Some god or angel must have visited him in a dream, because when he woke up he knew exactly what to do. He found the innkeeper, a man he'd known for years (though the innkeeper didn't know him from a brick in the wall, owing to the fact that each time he'd been there he'd been using a different persona) and reckoned he could trust, at least with something he couldn't give a damn about.
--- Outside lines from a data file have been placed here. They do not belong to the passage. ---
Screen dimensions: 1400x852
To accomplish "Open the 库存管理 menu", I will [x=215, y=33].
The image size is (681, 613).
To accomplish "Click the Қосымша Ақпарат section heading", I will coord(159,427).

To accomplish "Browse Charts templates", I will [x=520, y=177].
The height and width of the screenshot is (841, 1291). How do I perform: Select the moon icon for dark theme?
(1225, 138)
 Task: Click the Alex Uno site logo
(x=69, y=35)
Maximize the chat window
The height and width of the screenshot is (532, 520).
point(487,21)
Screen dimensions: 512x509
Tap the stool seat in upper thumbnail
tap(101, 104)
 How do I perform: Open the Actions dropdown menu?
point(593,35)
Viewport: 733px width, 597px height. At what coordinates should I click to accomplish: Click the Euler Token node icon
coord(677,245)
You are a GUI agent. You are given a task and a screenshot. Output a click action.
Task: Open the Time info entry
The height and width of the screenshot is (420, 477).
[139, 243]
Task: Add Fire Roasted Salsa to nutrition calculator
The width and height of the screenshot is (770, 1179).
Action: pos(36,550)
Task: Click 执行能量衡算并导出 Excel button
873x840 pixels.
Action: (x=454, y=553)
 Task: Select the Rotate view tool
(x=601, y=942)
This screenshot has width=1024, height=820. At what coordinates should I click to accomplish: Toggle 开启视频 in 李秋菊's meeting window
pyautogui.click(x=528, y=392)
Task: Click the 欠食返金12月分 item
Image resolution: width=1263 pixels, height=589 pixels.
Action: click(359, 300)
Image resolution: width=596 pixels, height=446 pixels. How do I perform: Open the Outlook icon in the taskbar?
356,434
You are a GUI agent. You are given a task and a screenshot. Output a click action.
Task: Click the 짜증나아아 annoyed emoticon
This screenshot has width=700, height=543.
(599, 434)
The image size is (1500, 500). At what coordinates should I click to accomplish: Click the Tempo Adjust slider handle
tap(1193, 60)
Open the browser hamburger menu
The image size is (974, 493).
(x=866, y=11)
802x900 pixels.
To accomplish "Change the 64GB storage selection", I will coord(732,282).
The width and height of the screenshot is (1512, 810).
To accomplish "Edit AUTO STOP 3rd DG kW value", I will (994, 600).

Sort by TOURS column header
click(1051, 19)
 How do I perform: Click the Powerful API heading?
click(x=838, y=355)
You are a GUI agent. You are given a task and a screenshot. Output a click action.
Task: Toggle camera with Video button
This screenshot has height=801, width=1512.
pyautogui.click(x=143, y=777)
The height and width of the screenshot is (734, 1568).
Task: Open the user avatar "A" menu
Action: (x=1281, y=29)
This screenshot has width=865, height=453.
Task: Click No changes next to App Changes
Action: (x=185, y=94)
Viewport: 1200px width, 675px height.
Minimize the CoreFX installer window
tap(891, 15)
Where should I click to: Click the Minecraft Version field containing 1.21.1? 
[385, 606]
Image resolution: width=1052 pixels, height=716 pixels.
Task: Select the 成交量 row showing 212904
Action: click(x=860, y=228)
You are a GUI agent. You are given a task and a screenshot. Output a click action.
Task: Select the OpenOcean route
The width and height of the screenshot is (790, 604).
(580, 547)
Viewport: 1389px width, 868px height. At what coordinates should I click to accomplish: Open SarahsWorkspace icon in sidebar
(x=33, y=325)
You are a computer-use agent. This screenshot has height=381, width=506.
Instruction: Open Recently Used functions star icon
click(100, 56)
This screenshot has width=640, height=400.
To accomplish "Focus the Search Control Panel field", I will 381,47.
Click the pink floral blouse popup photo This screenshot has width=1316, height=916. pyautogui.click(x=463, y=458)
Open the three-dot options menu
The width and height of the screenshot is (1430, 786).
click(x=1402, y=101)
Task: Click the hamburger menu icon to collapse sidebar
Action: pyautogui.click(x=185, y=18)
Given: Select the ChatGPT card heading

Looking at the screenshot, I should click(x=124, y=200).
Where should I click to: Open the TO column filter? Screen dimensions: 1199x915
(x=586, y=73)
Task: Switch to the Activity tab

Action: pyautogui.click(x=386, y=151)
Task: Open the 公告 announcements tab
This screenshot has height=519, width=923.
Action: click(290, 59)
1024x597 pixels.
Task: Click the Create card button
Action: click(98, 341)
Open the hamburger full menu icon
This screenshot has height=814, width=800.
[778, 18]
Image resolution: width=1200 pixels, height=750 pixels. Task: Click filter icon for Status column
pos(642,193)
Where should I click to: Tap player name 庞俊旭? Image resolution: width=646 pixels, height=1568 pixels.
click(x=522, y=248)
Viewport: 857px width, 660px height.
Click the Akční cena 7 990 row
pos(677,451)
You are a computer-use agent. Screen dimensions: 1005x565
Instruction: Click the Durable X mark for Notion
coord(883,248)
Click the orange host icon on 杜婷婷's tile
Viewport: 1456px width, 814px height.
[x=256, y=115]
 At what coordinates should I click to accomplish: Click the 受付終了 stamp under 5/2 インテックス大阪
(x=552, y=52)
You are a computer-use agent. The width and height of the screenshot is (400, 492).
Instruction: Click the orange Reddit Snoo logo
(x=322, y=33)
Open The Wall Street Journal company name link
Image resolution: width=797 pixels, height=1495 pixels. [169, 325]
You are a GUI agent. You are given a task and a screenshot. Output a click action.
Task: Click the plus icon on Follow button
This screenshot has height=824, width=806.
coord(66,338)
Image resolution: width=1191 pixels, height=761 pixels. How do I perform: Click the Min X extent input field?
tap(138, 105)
'See this?' he said, emptying a few of the coins on to his palm. 'Belongs to a friend of mine. He left it with me for safekeeping and I was going to meet him here and give it back to him. But he must've got held up somewhere, and I haven't got time to hang around waiting for him. Can you keep an eye out for him, and let him have it?'

He could see the innkeeper looking wistfully at the money and resolving to be good. 'No problem,' he replied. 'So what's he called, your friend?'

Monach shook his head. 'It's not as simple as that,' he replied. 'I promise you there's nothing skew about it, only he won't be travelling under his own name.' Then he gave the innkeeper the description of the god in the cart he'd heard from the man in Cric who might have been General Allectus. He may be travelling in a cart,' he added. 'Possibly he'll have a woman with him, or he may just send her, I can't say for certain.' He then described the priestess. 'You don't mind, do you?' he added. 'I don't think my friend'll begrudge you two gross-quarters for your trouble.'

The innkeeper brightened up considerably, and said no, that wasn't necessary; Monach insisted, the innkeeper insisted back, Monach counterinsisted and the innkeeper tightened his hand round the purse so hard it was a miracle he didn't bend the coins double. 'Oh, one other thing,' Monach added. 'As and when one of them shows up, if you can spare one of your people to run out to the Joy and Sorrow at Deymeson, leave a message for me there. My name's Monach.'

'Of course,' the innkeeper said. 'I'll send one of my boys over. They're always glad of an excuse for a trip out.'

Monach thanked him and ordered a good breakfast. As he ate it, he wondered whether it had been such a good idea after all. Anybody riding east from Sansory would be sure to stay over at the Piety, it was the only half-decent inn on a bleak and miserable road. There was therefore a one in four chance that the other Poldarn, the one who'd been to Cric, would end up there sooner or later; slightly better odds that the innkeeper would recognise him from Monach's description and send the message. If sent, the message was almost certain to reach him, since the Joy was owned by the Order and the people there were used to fielding strange and unintelligible messages and passing them on discreetly. In short, there was a remote but far from negligible chance that he'd end up getting a lead on this other Poldarn, the one he'd been thinking long, awkward thoughts about, and that given such a lead he might feel a moral obligation to do something about it. The god or angel in his dream had reckoned that was a good idea. He wasn't so sure.